● **GOAL**
Copy out the part of the records that starts with the line containing "Revised (84, 1869)" and runs through the end of the records, both ends included, leaving out the pictures.
:::::
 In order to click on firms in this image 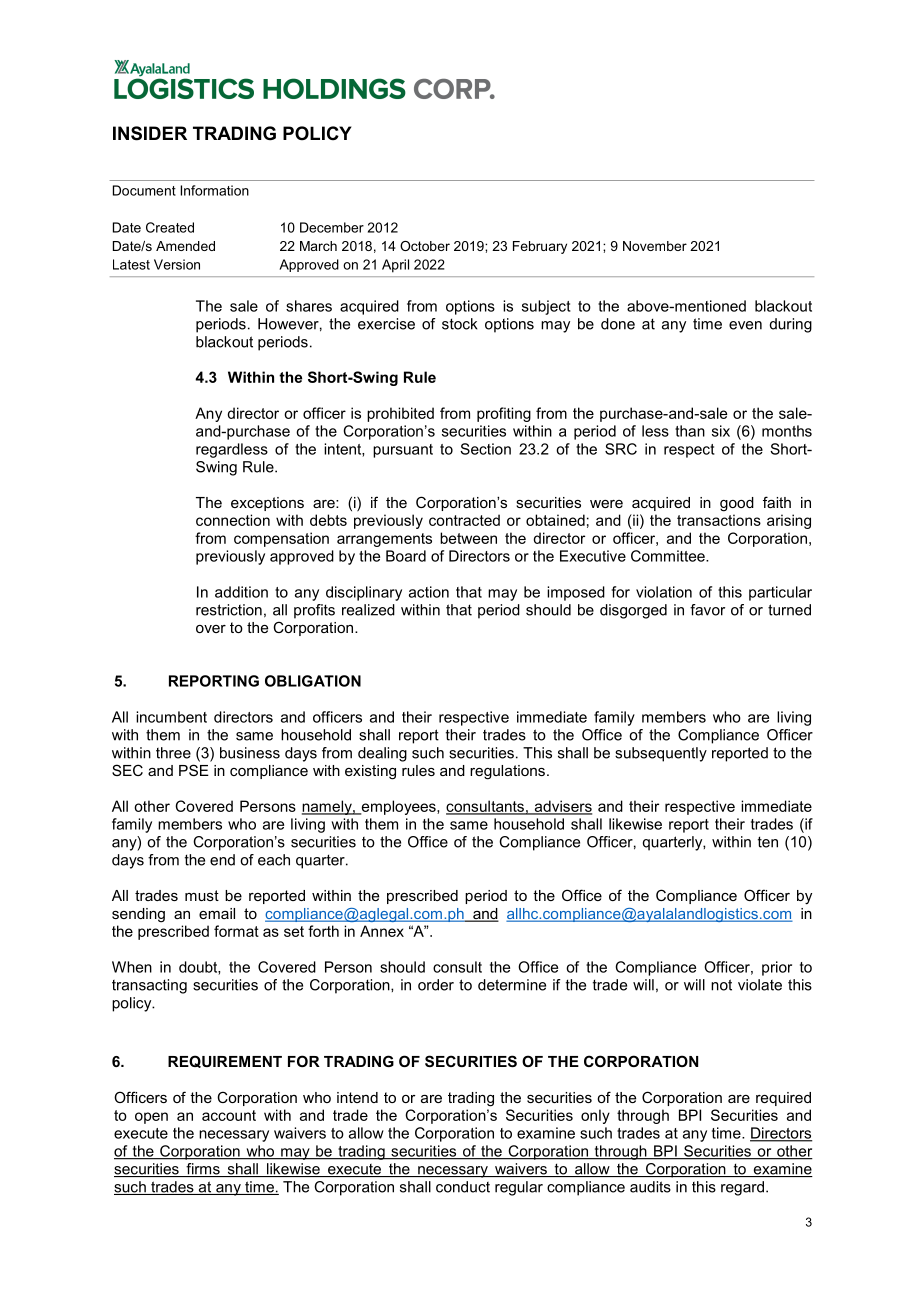, I will do `click(203, 1170)`.
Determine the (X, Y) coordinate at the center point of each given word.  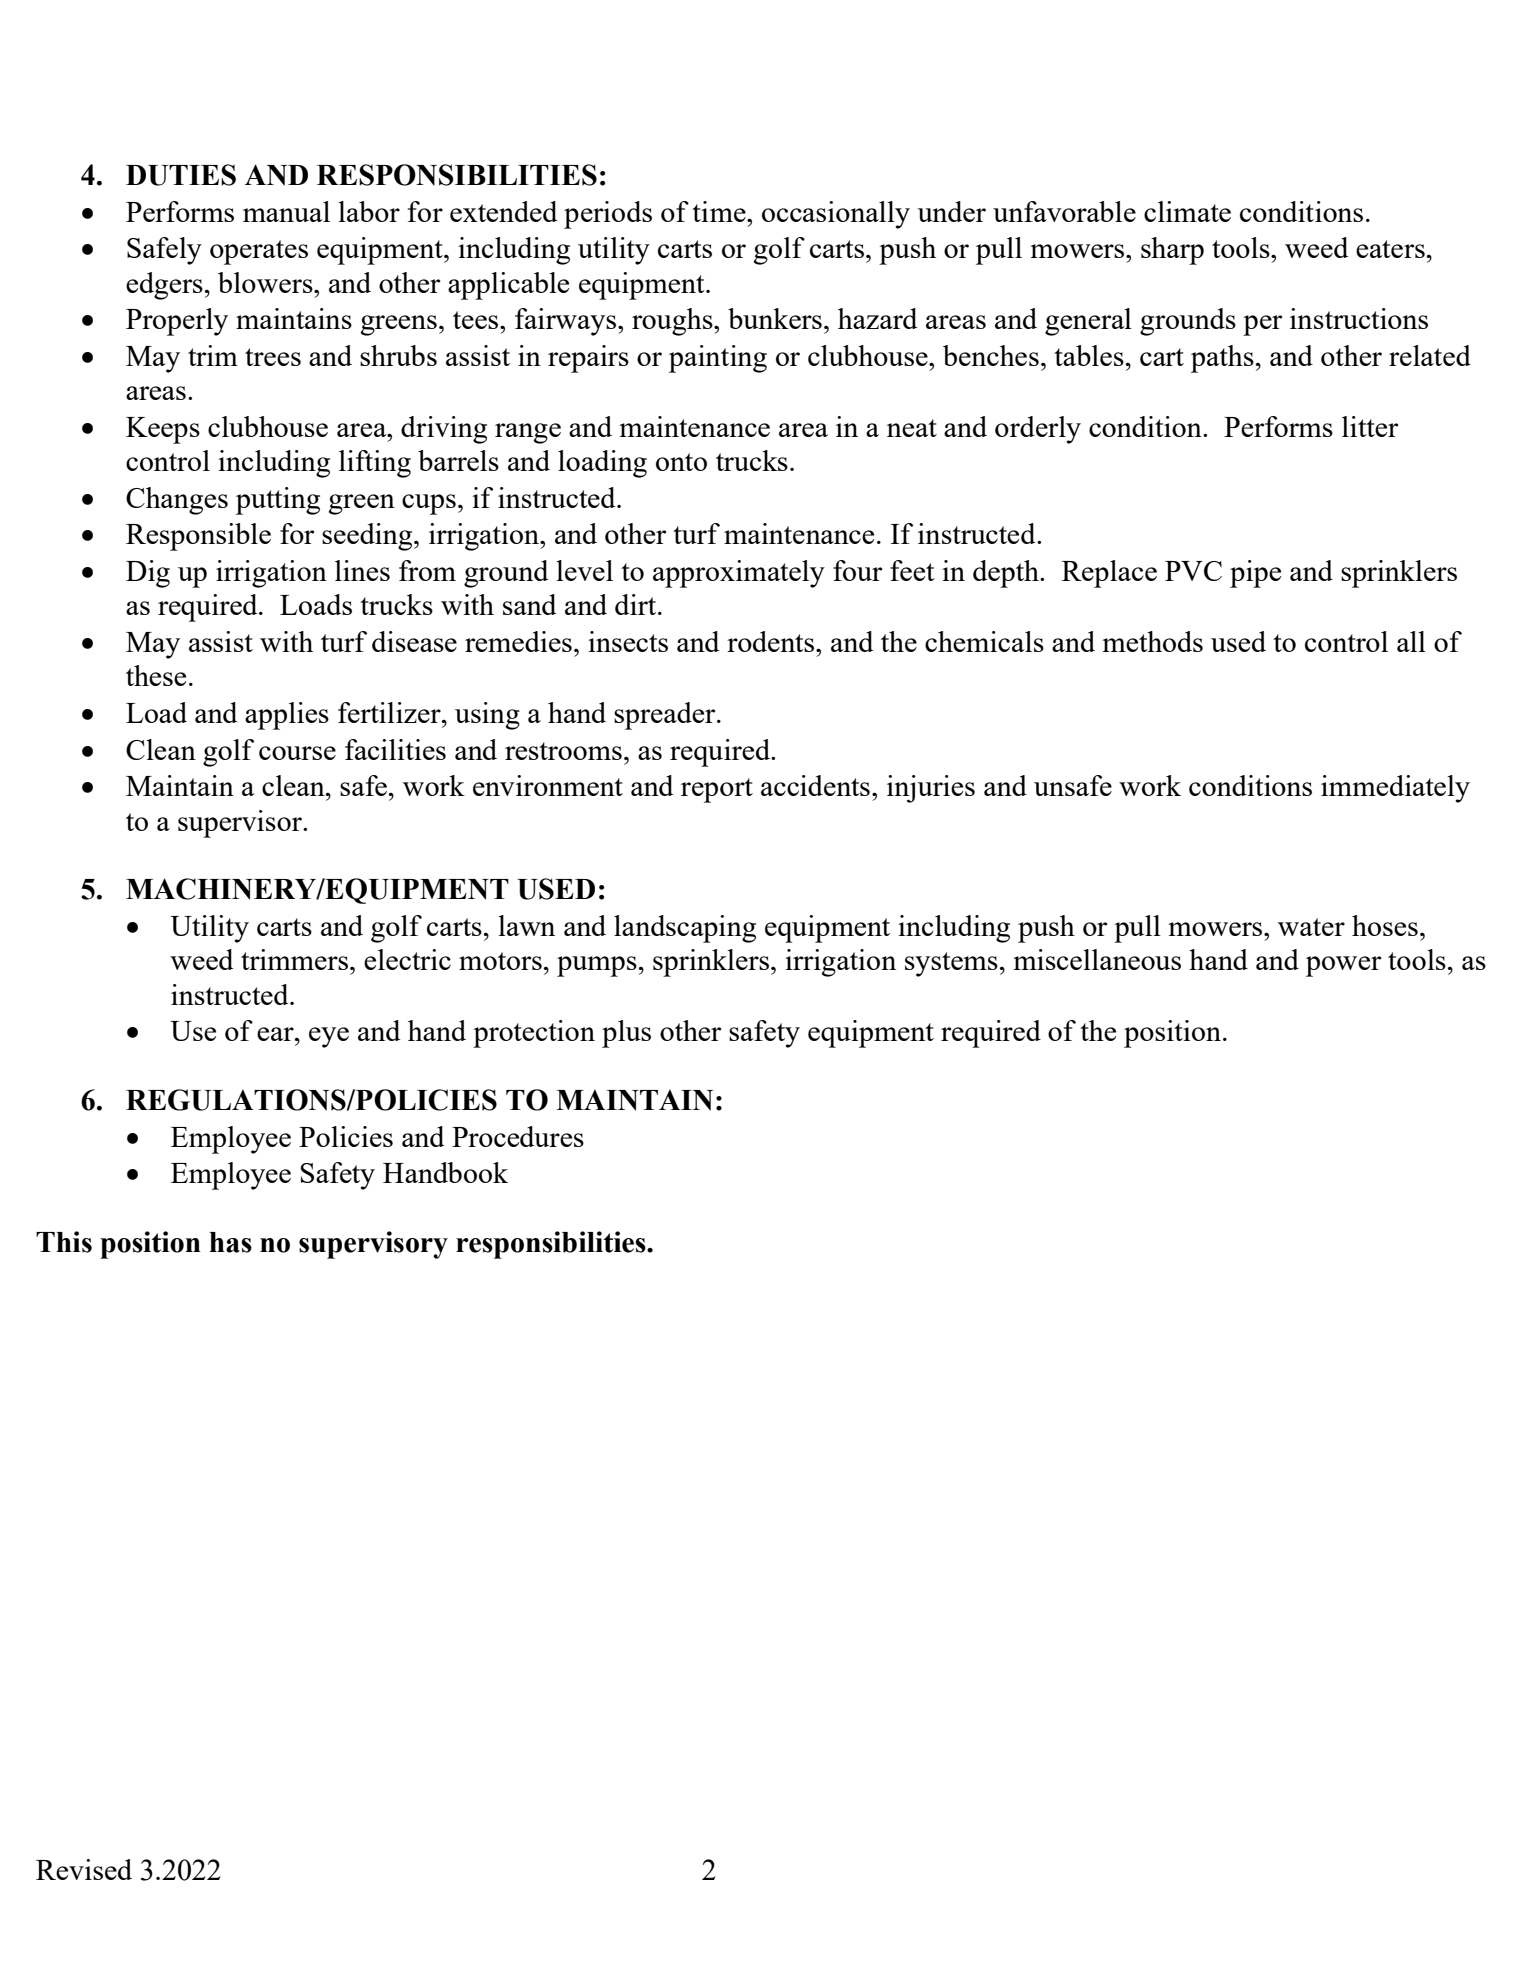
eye (329, 1037)
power (1343, 966)
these (156, 675)
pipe (1255, 574)
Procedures (518, 1136)
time (720, 211)
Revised (84, 1869)
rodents (772, 641)
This (64, 1242)
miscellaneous (1097, 959)
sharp (1172, 251)
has (230, 1242)
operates (259, 252)
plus (626, 1034)
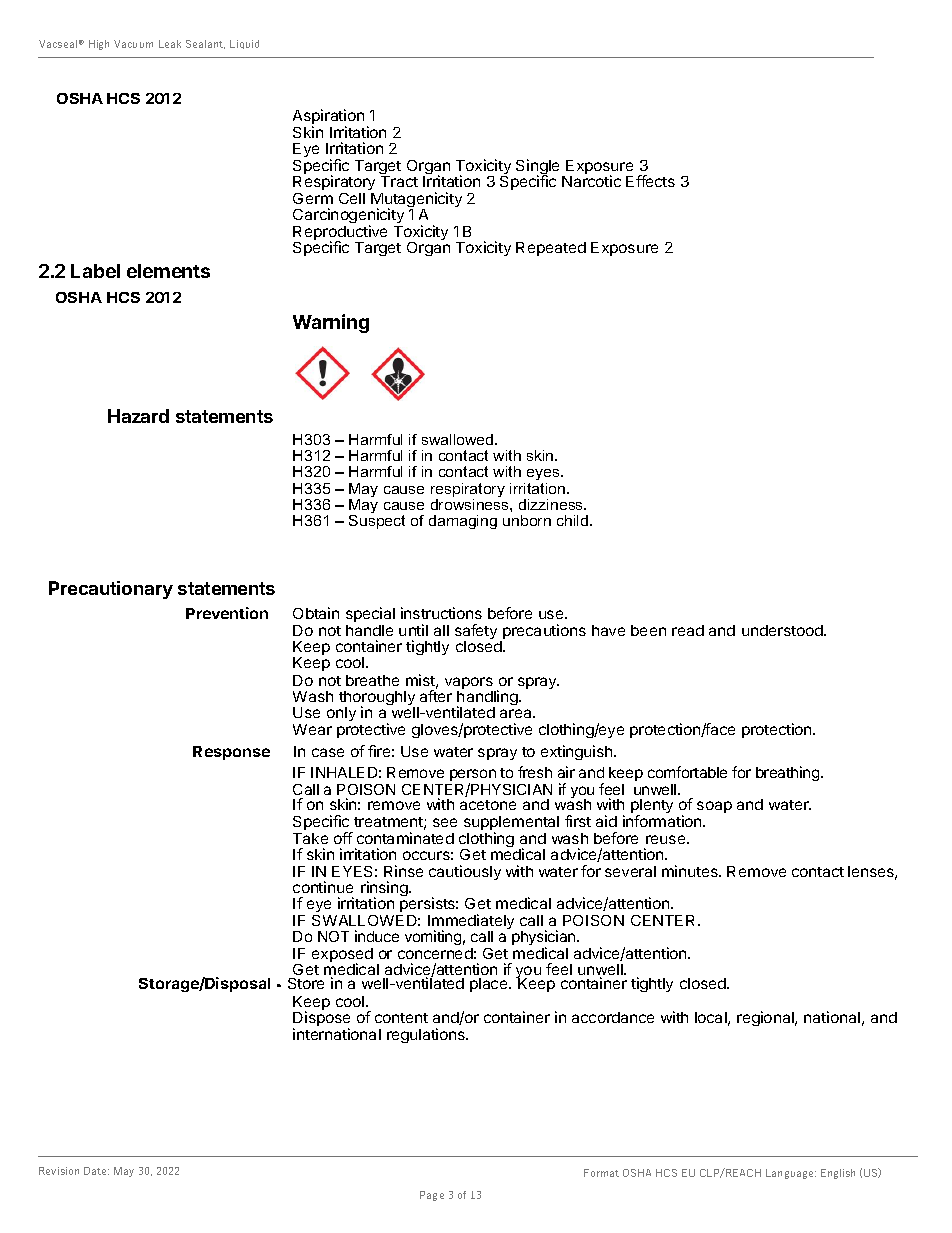  Describe the element at coordinates (306, 983) in the screenshot. I see `Store` at that location.
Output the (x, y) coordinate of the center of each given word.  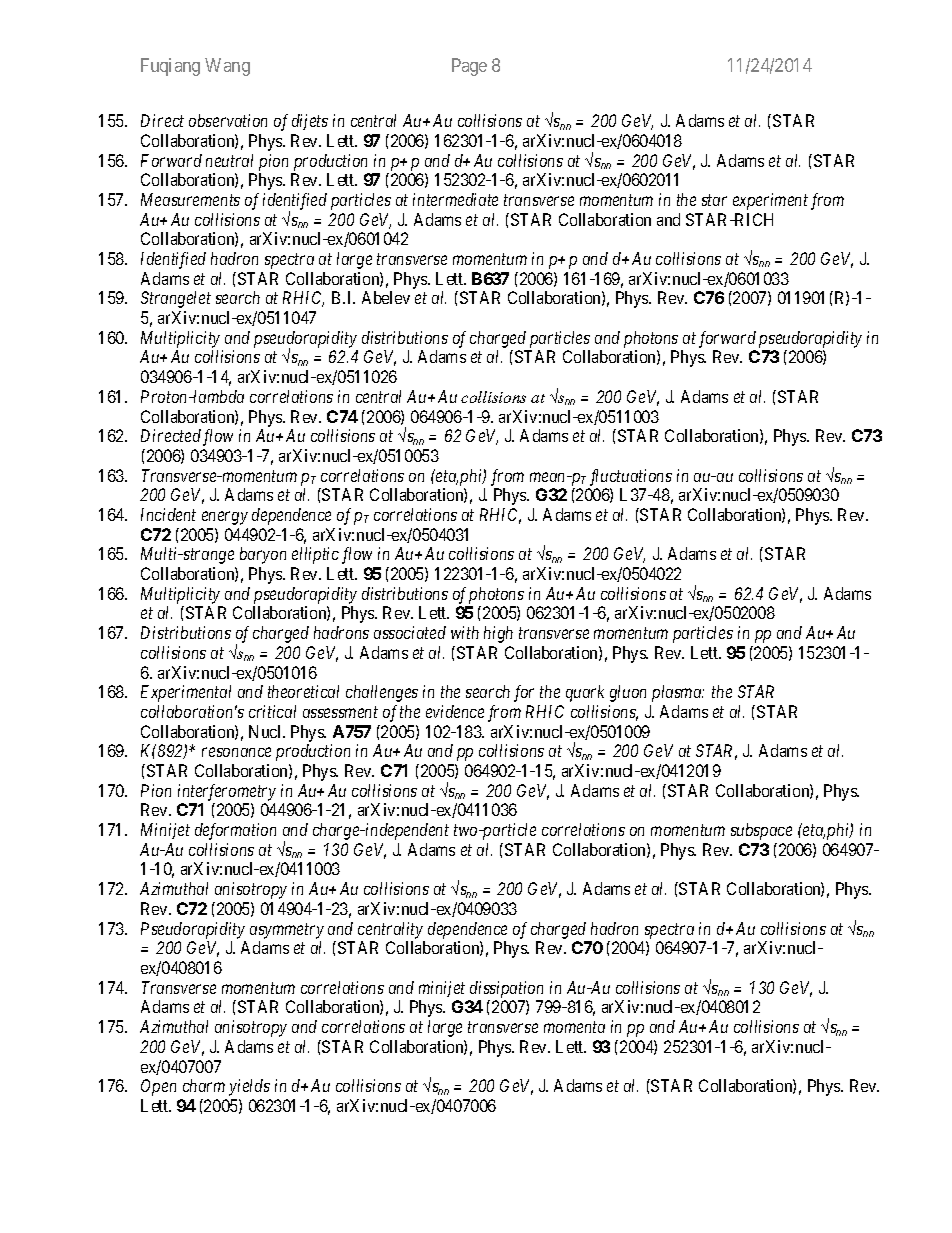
:::::
● **FULL ANSWER**
Revised (84, 1869)
rodents (772, 641)
This (64, 1242)
miscellaneous (1097, 959)
sharp (1172, 251)
has (230, 1242)
operates (259, 252)
plus (626, 1034)
  Describe the element at coordinates (306, 983) in the screenshot. I see `Store` at that location.
Output the (x, y) coordinate of the center of each given word.  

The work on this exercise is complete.